O presidente do clube Arouca, Carlos Pinho, foi absolvido de um crime de fraude fiscal, numa decisão que considerou a sua conduta não punível criminalmente. Esta deliberação envolve ainda outros nove arguidos, destacando-se diferentes desfechos no processo que envolveu acusações relacionadas com declarações fiscais.

No contexto financeiro do futebol português, o Boavista tem mostrado avanços relevantes ao realizar pagamentos significativos para resolver dívidas antigas, sinalizando esforços para estabilizar a sua situação económica apesar dos desafios recentes.
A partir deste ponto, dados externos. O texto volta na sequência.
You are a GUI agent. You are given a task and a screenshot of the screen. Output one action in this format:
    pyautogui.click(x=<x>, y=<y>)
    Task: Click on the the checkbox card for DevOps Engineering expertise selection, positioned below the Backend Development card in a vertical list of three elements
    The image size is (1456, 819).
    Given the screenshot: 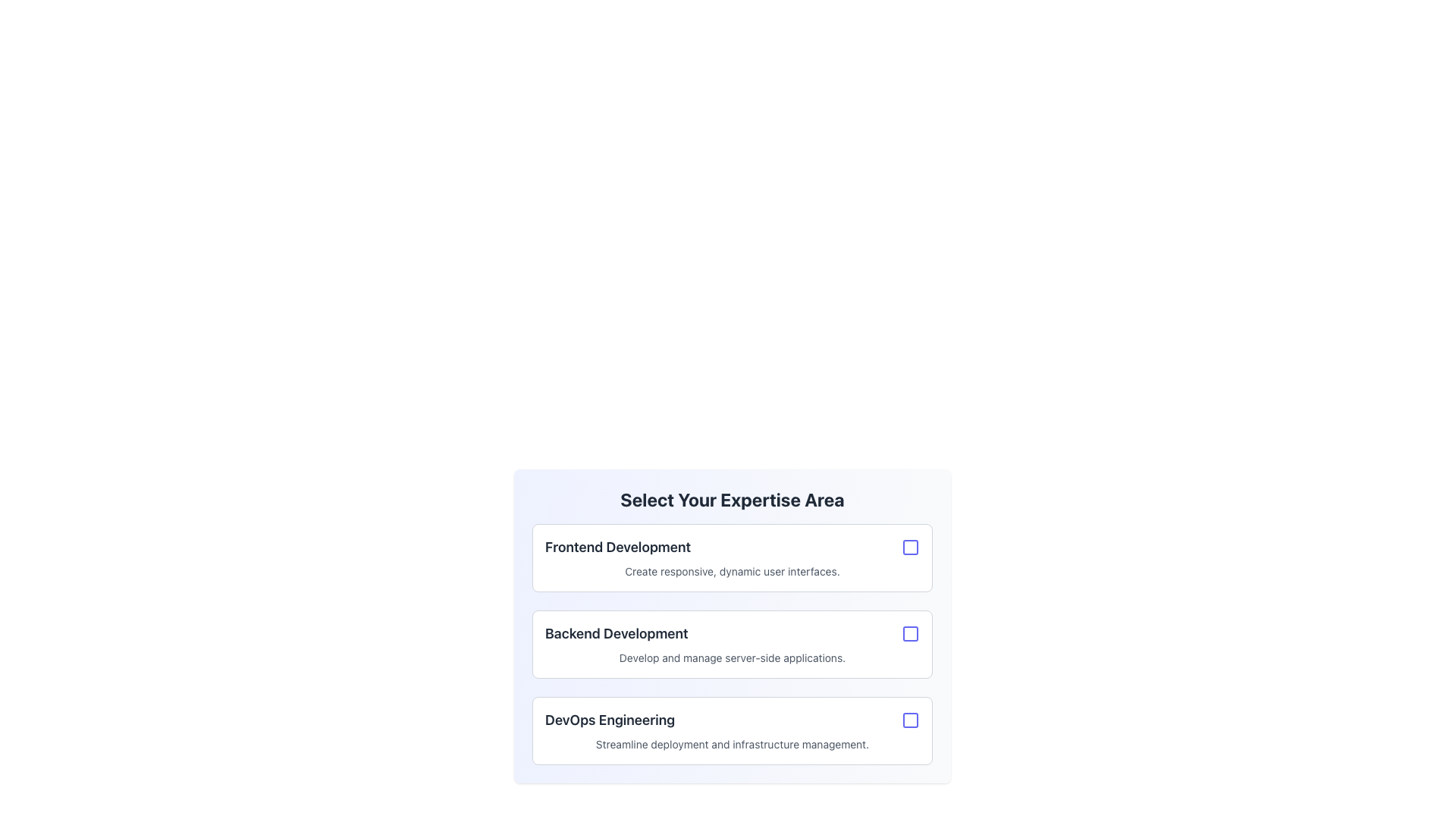 What is the action you would take?
    pyautogui.click(x=732, y=730)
Decisão judicial no caso Arouca

Nos desdobramentos do processo judicial, três dos arguidos foram condenados por declararem vantagens patrimoniais superiores a 15 mil euros nas suas declarações fiscais, situação que a lei classifica como contraordenação tributária. Dois destes indivíduos receberam penas suspensas de prisão, respetivamente de quatro anos e de três anos e dez meses, sujeitas à condição de pagamento anual de parte dos valores apropriados.

Além das penas suspensas, uma sociedade também foi sancionada com uma multa de 16 mil euros. Importa notar que o principal arguido, um empresário da construção civil de Arouca, já tinha sido condenado em 2017 a três anos de prisão com pena suspensa pelo crime de fraude fiscal qualificada, o que reforça a complexidade e gravidade dos casos envolvidos.

Recuperação financeira do Boavista

O Boavista deu um passo importante ao depositar mais de 53 mil euros na conta destinada à massa insolvente dos seus credores, apesar de não ter cumprido o prazo inicial de 13 de janeiro. Este pagamento destina-se a liquidar parte das dívidas acumuladas, enquanto o clube continua a gerir as suas despesas correntes.

Até ao momento, o Boavista conseguiu cobrir as despesas correntes do mês, mas ainda resta uma tranche de 96 mil euros para pagar até 6 de fevereiro, que é a primeira de três prestações programadas para amortizar as suas obrigações financeiras antigas. Para além disso, um potencial investidor encontra-se em negociações com os credores, o que poderá ser crucial para garantir a viabilidade futura do clube e o cumprimento dos compromissos financeiros.